Sint Pietersgasthuis in Amsterdam

Het Sint Pietersgasthuis heeft flink gezworven door de stad. Het begon aan de Nes, even benoorden de Brakke Grond; eerst tussen Rokin en Nes maar dat gebouw sneuvelde waarschijnlijk in een der stadsbranden. Het werd herbouwd aan de andere kant van de Nes. Bij het gasthuis werd een pesthuis gebouwd, eerst op het eigen terrein, later een zuidelijker tussen Rokin en Nes naast het klooster van de Cellebroeders, die zich ook over de verpleging en begraving van de pestlijders ontfermden. Toen in 1492 het St. Elisabethgasthuis introk werd er flink uitgebreid en in 1504 ook een bayart (daklozenopvang) toegevoegd.

Vleeshal en markt van het voormalige Sint Pietersgasthuis

Links op de ets de Grote Vleeshal, onderdeel van het voormalige Sint Pietersgasthuis, rechts de Kleine Vleeshal, de kapel van het Margrietenklooster. Daar tussenin werd de Boeren- of Riviervismarkt gehouden.
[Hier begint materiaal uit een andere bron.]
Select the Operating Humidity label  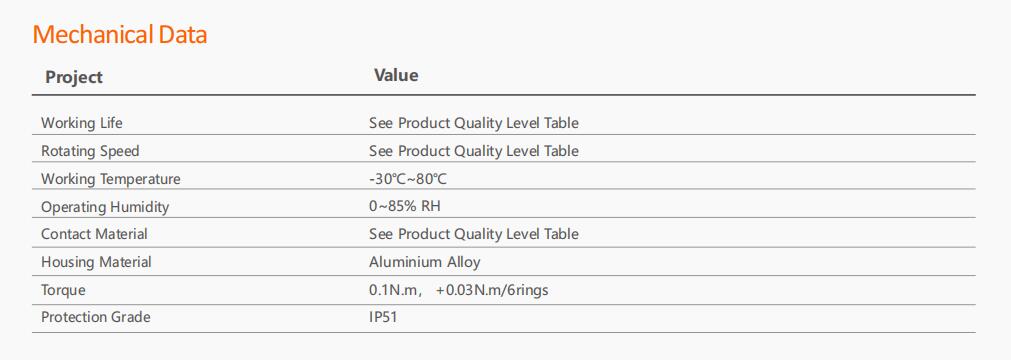coord(105,207)
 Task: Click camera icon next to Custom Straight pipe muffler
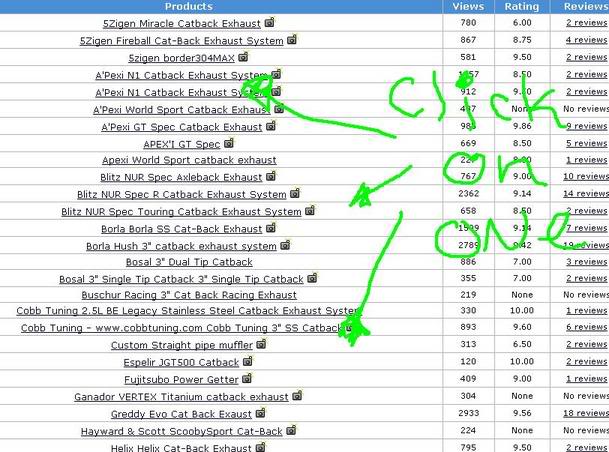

Het gasthuis was gelieerd aan het Sint Pietersgilde van de Viskopers en Vleeshouwers, die ook de Sint Pieterskapel onderhielden. De kapel van het gilde was veel ouder dan het gasthuis en had voor het zuidoosten van de stad ook een functie als godshuis. De zuidelijkste vleugel van het Sint Pieters werd na de verhuizing omgevormd tot Sint Pietershal, de Grote Vleeshal, tegenover de Kleine Vleeshal op het terrein van het Margrietenklooster. Tussen beide vleeshallen dreven de viskopers hun Rivier- of Boerenvismarkt, niet te verwarren met de grote (zee)vismarkt op de Vissersdam die door hetzelfde gilde werd gedreven. De bijgebouwen van het gasthuis werden vervangen door woonhuizen. De vleeshal werd met het voormalige kerkhof in 1930 vervangen door nieuwbouw.